WHAT IS EXPECTED: What is needed is an exact transcription of every record, minus the pictures.

MATERIAL TO PROCESS:
════════════════
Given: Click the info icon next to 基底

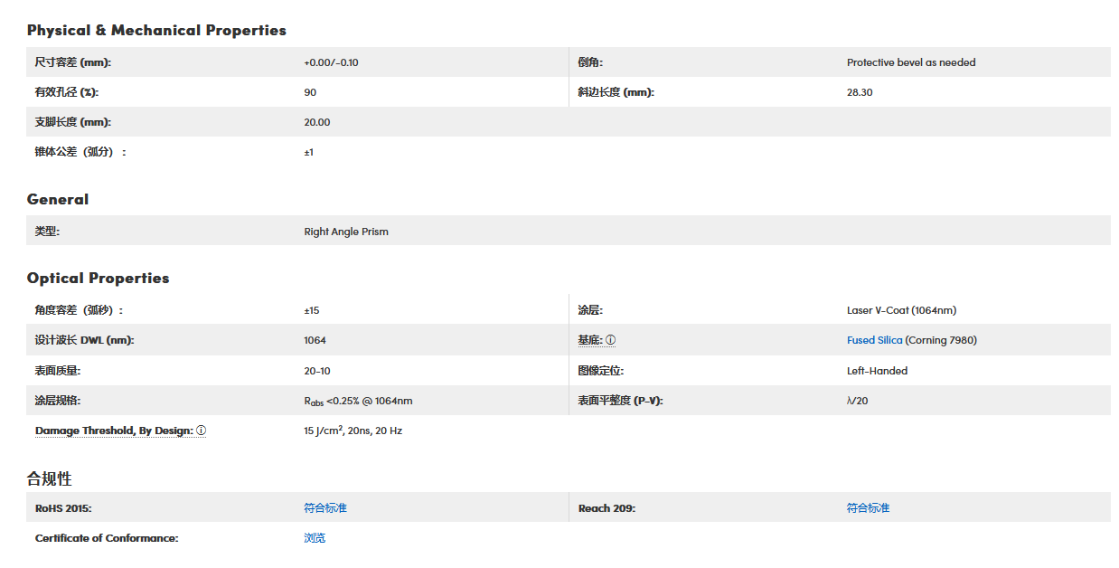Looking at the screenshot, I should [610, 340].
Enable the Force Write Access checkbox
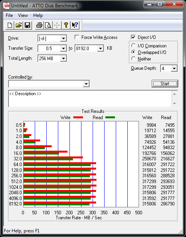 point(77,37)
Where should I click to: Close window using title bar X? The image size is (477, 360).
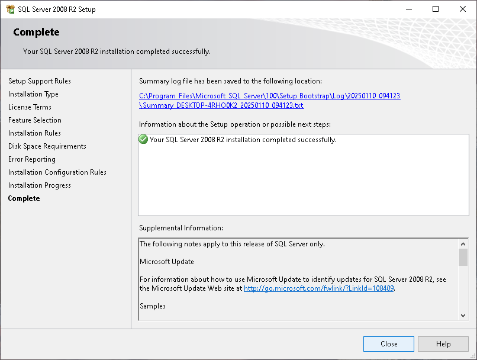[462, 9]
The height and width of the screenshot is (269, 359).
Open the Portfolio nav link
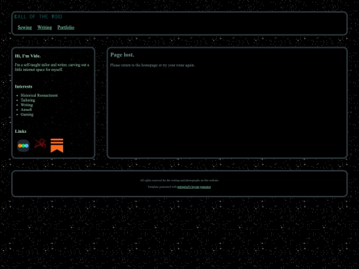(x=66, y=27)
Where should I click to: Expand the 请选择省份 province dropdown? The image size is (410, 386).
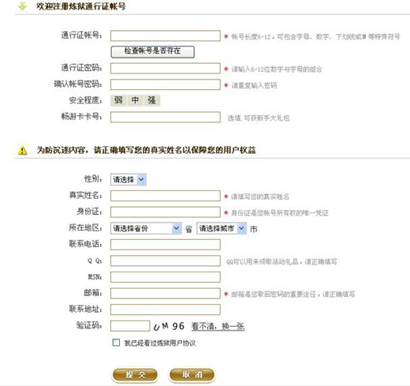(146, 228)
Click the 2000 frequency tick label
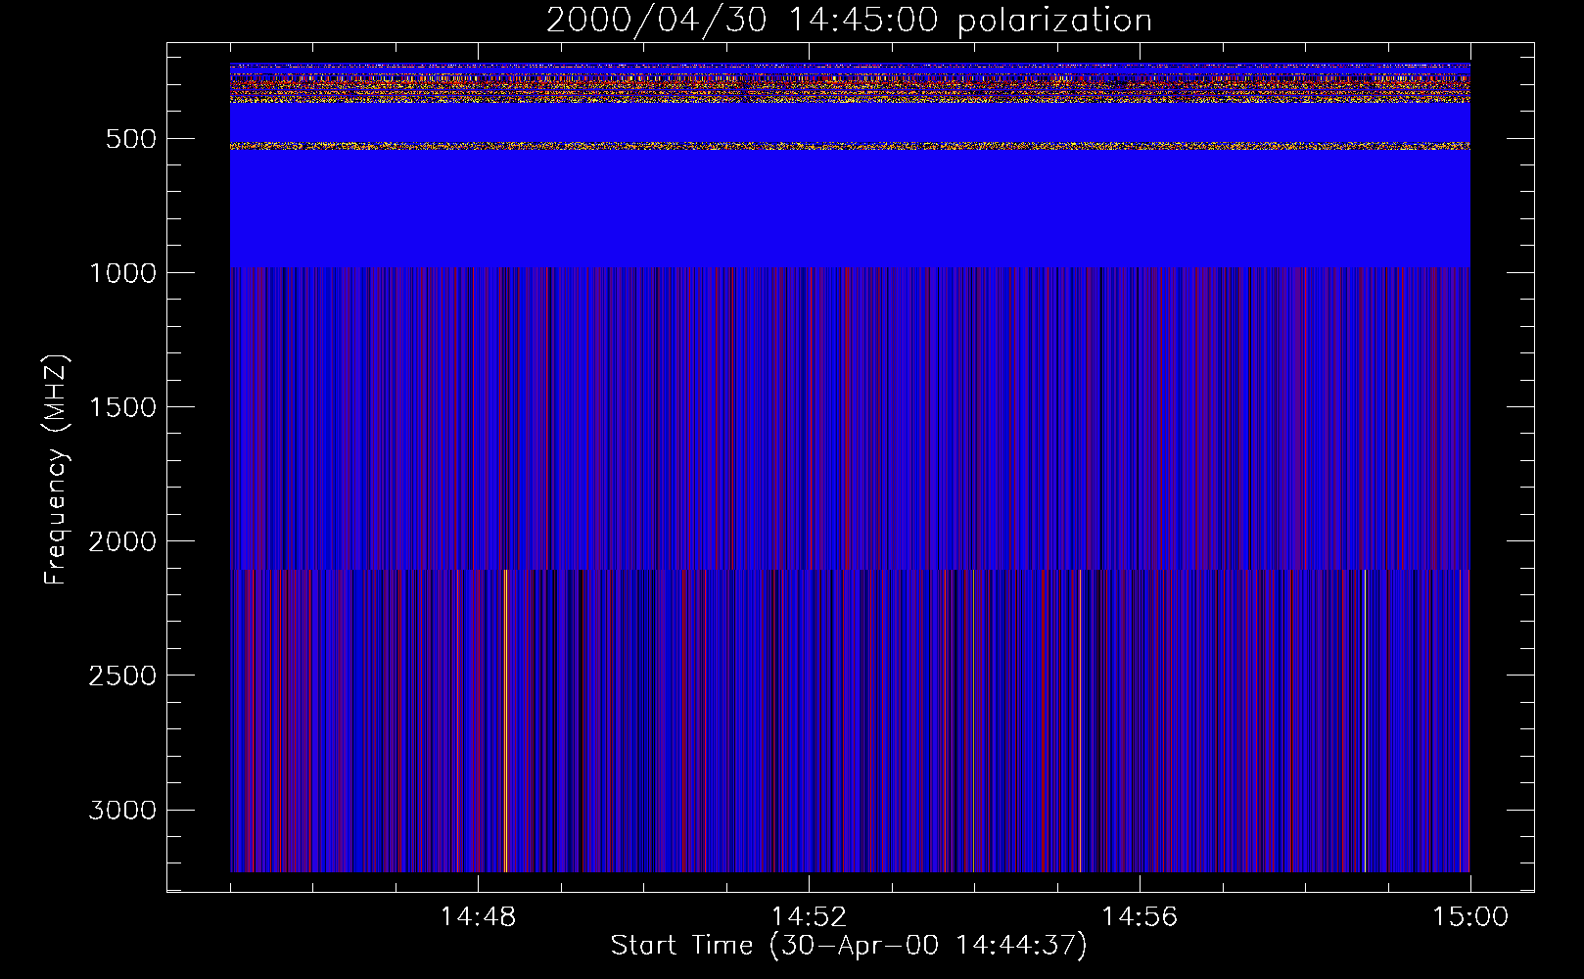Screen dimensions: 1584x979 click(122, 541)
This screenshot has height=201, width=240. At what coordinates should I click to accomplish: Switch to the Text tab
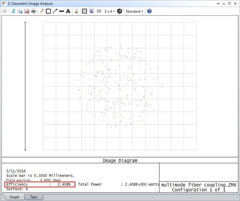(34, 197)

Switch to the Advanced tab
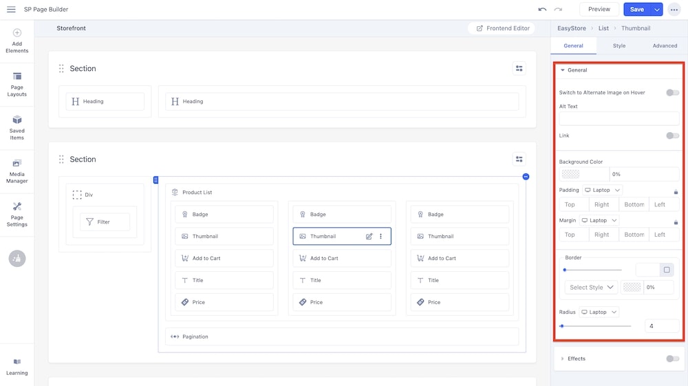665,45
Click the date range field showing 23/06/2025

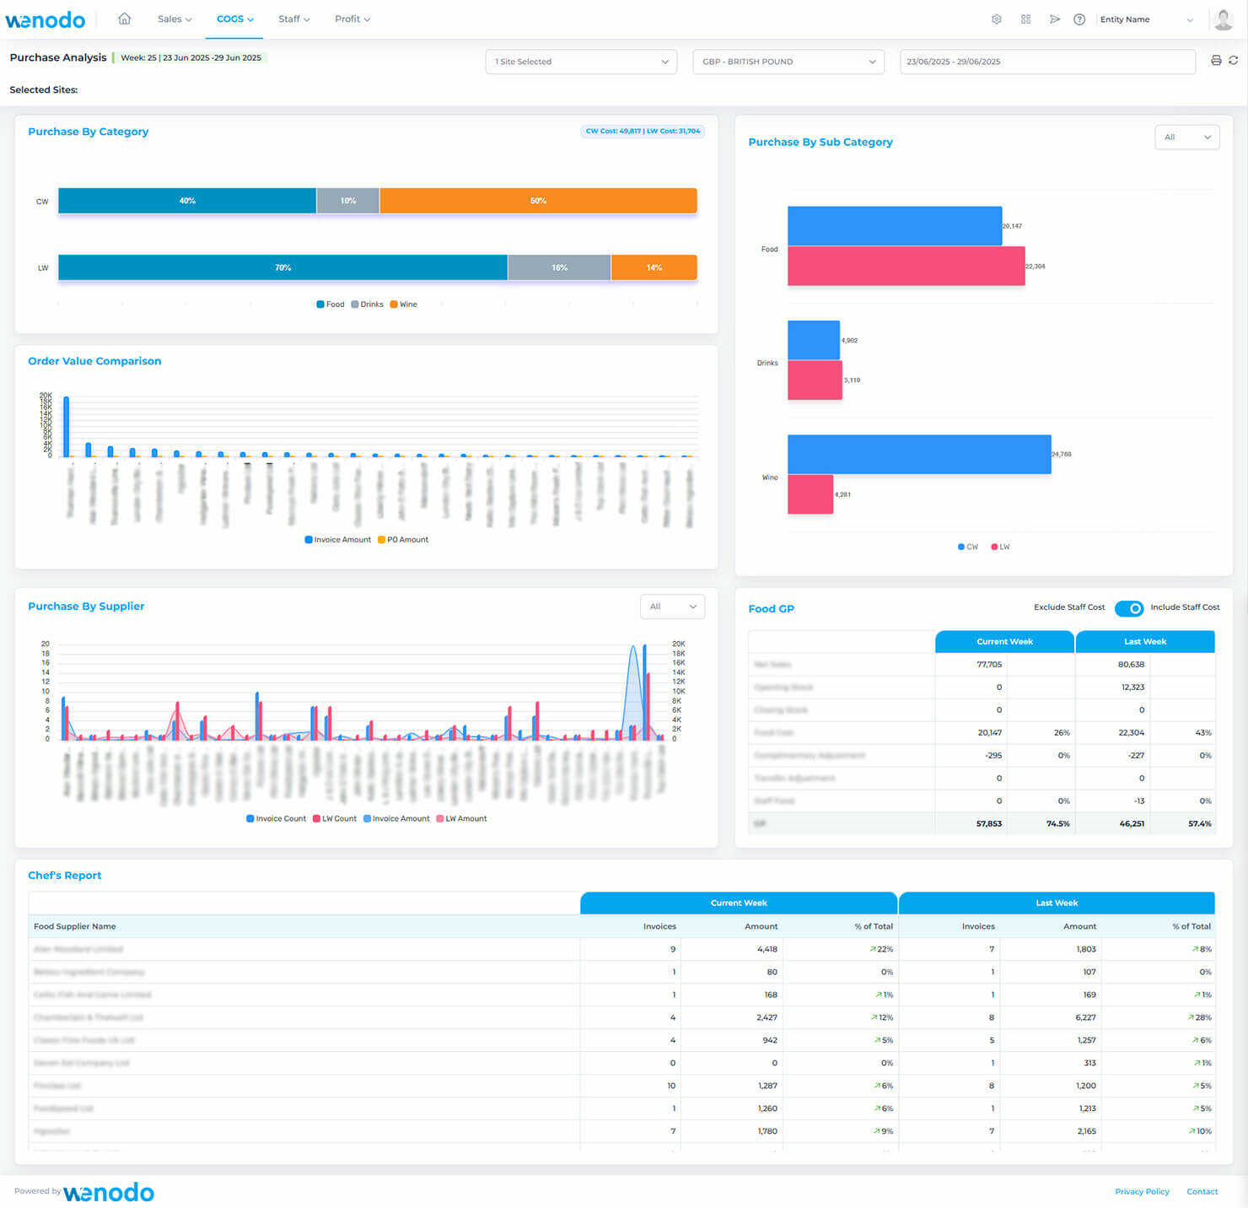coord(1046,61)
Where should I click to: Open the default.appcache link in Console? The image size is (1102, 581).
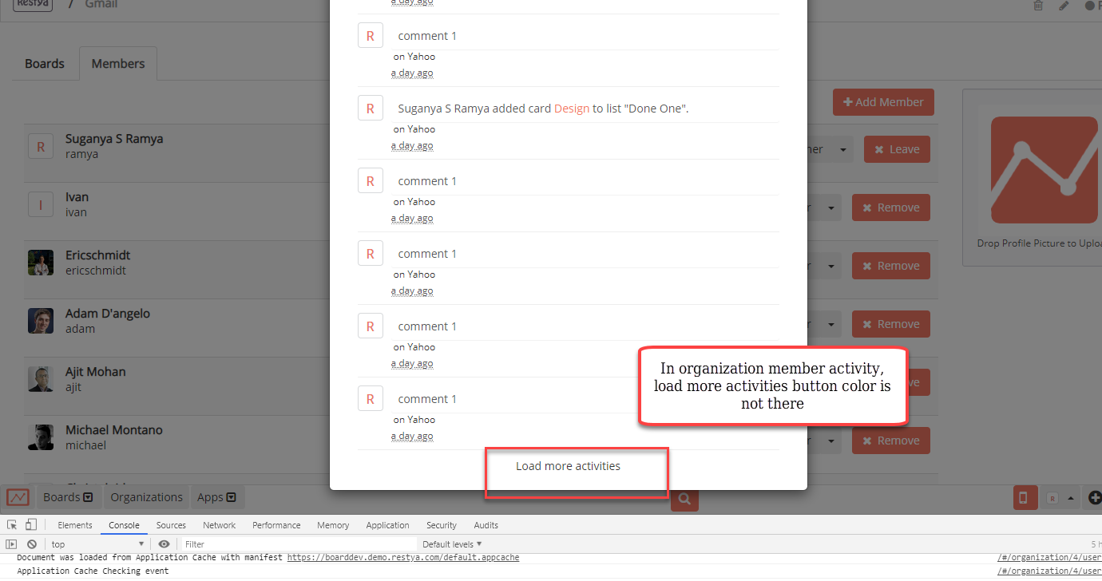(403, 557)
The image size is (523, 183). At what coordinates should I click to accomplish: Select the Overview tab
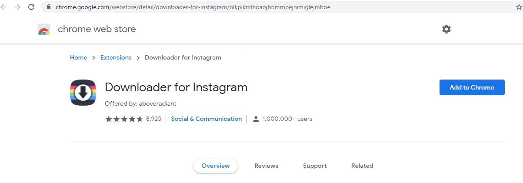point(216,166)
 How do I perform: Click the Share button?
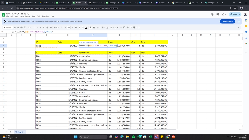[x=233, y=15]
════════════════
OUTPUT OF THE TASK:
Given: Click the info icon next to 基底

Looking at the screenshot, I should [610, 340].
Enable the Force Write Access checkbox
 point(77,37)
Where should I click to: Close window using title bar X? The image size is (477, 360).
[462, 9]
The height and width of the screenshot is (269, 359).
Open the Portfolio nav link
(x=66, y=27)
Where should I click to: Expand the 请选择省份 province dropdown? The image size is (410, 386).
(146, 228)
Click the 2000 frequency tick label
Screen dimensions: 1584x979 click(122, 541)
This screenshot has height=201, width=240. At what coordinates should I click to accomplish: Switch to the Text tab
(34, 197)

Switch to the Advanced tab
665,45
Click the date range field showing 23/06/2025

coord(1046,61)
Where should I click to: Open the default.appcache link in Console? The image size is (1102, 581).
(403, 557)
The image size is (523, 183). At what coordinates should I click to accomplish: Select the Overview tab
point(216,166)
 How do I perform: Click the Share button?
[x=233, y=15]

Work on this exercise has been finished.